| Required work |
Report each line in the listing below that contains the word "Locate". Case matters.

| Records from a pointing dataset |
++++

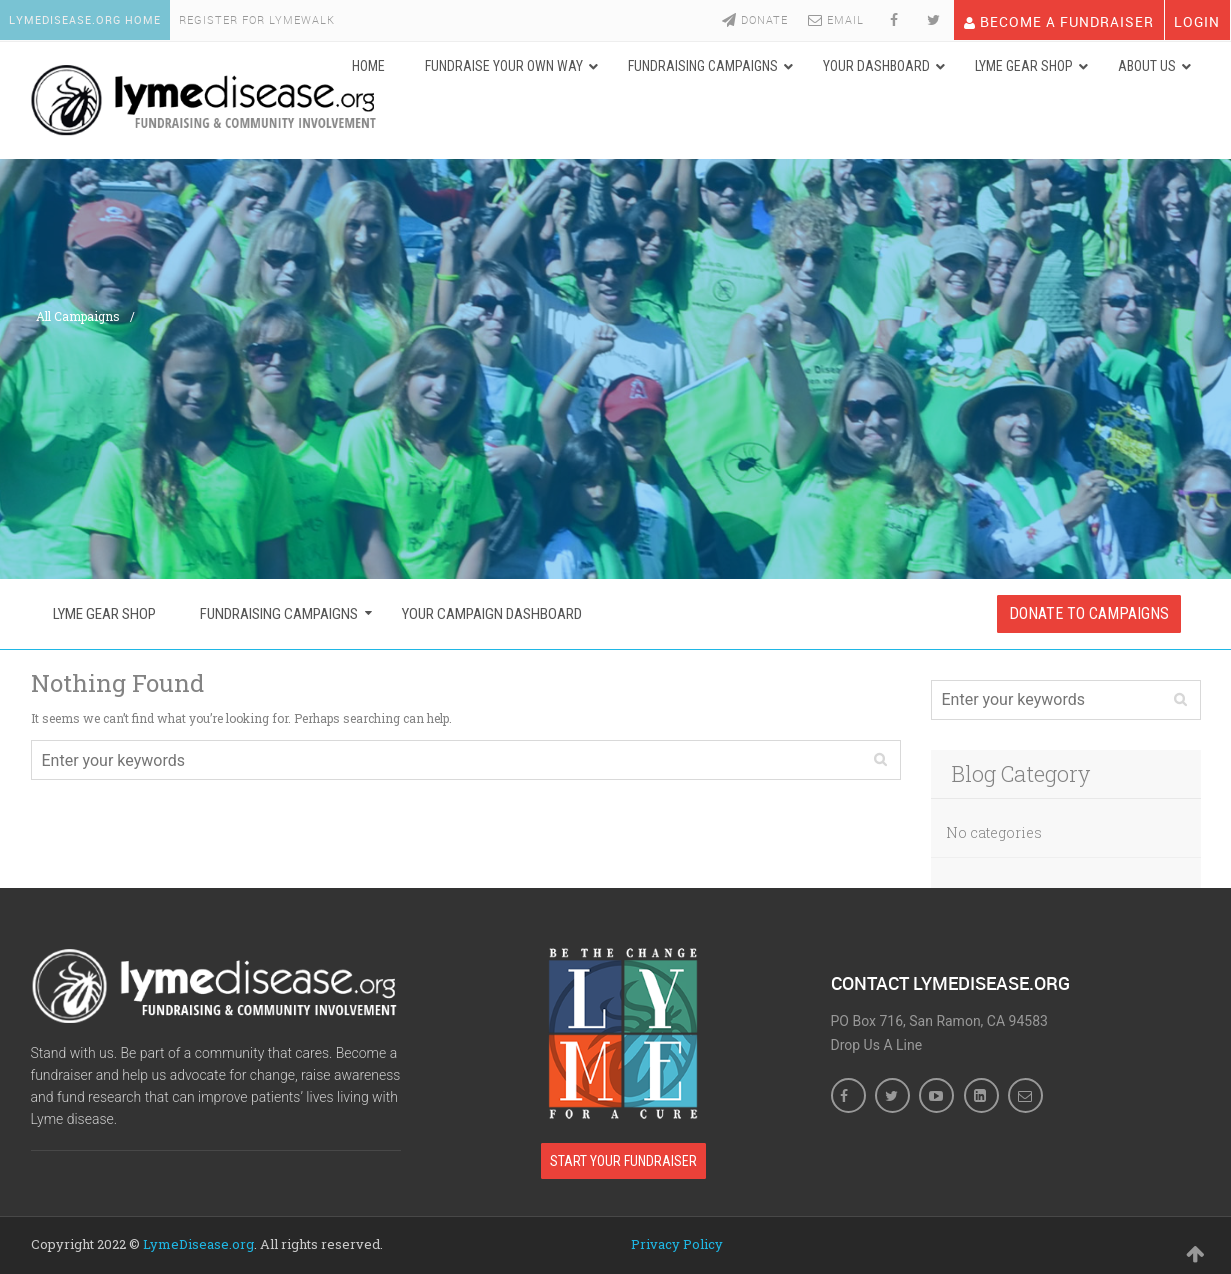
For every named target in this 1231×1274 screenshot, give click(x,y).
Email (835, 19)
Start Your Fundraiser (623, 1159)
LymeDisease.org (198, 1242)
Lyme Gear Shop (104, 613)
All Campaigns (78, 315)
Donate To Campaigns (1089, 612)
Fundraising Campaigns (279, 613)
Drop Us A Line (877, 1044)
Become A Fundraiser (1058, 19)
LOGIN (1197, 19)
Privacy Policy (677, 1242)
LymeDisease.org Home (86, 19)
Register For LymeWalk (260, 19)
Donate (754, 19)
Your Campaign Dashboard (492, 613)
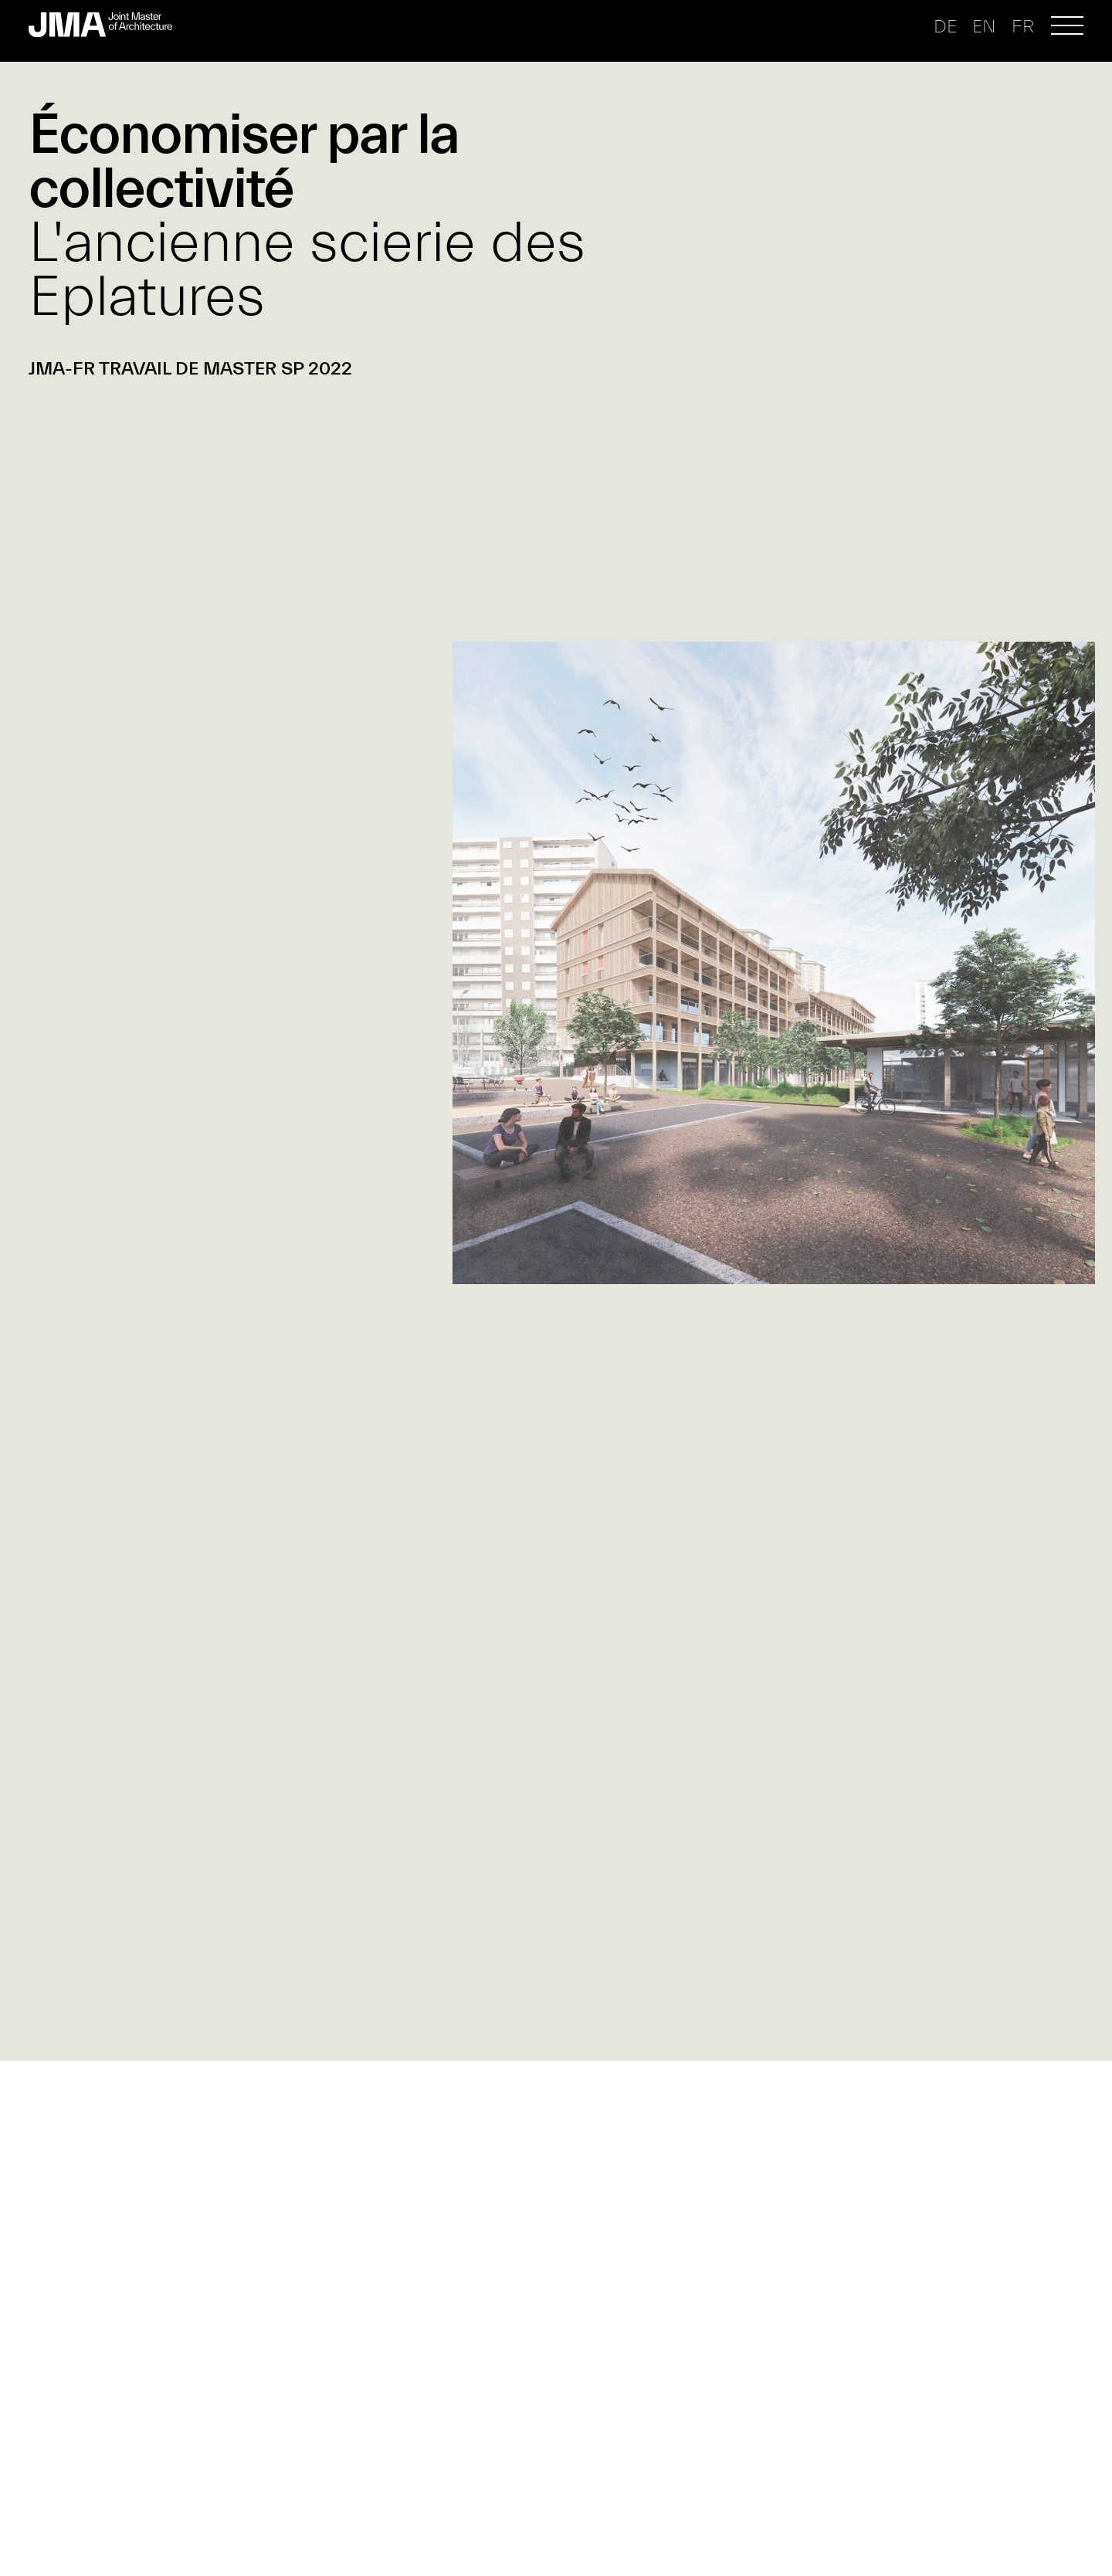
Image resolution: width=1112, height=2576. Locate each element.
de (945, 26)
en (984, 26)
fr (1023, 26)
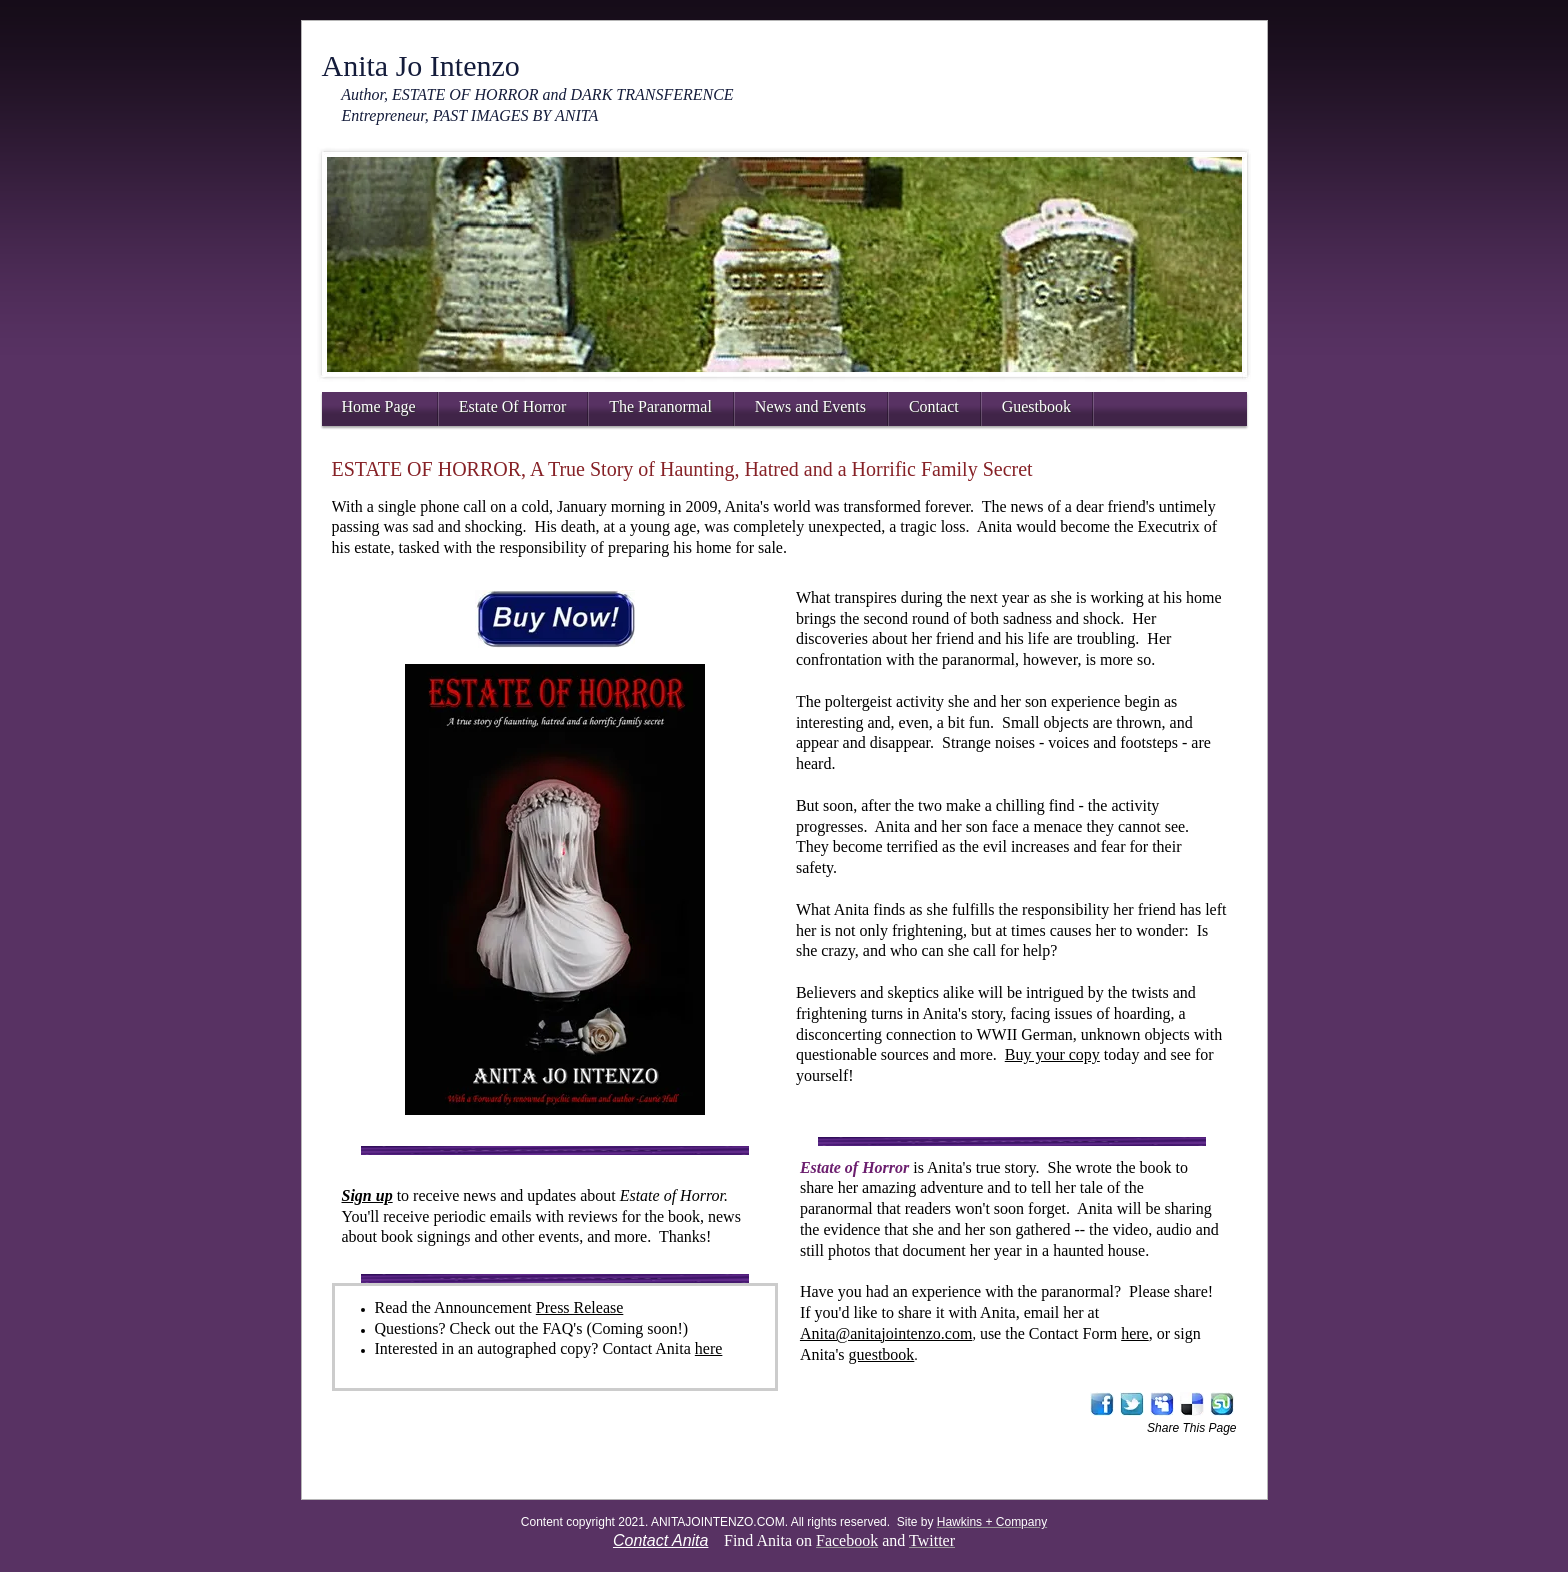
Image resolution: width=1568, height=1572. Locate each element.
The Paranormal (660, 406)
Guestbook (1036, 406)
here (709, 1348)
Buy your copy (1052, 1054)
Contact (934, 406)
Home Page (379, 406)
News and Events (810, 406)
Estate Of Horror (513, 406)
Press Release (580, 1307)
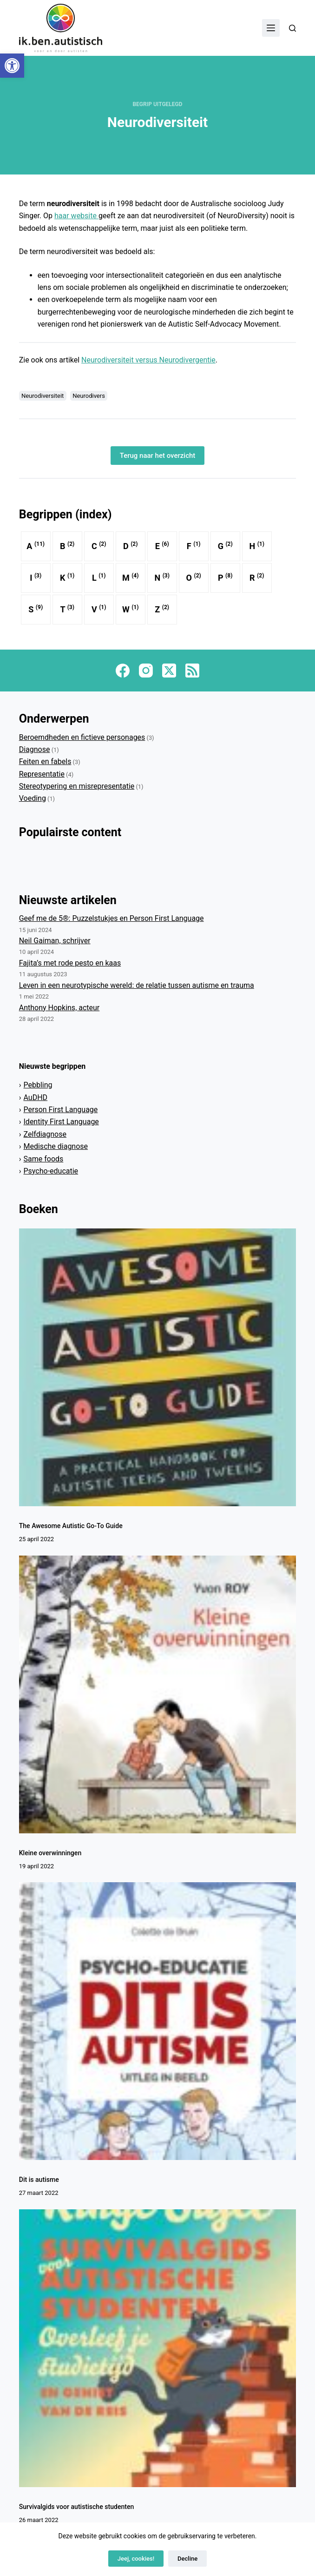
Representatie (42, 774)
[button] (12, 66)
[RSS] (192, 671)
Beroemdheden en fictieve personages (82, 737)
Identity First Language (61, 1121)
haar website (76, 215)
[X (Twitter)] (169, 671)
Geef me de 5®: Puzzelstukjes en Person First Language (111, 918)
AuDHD (36, 1097)
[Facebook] (123, 671)
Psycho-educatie (51, 1171)
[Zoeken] (292, 28)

++++

| Solution for this problem |
Image resolution: width=1112, height=2576. Locate each element.
Image resolution: width=1568, height=1572. Locate each element.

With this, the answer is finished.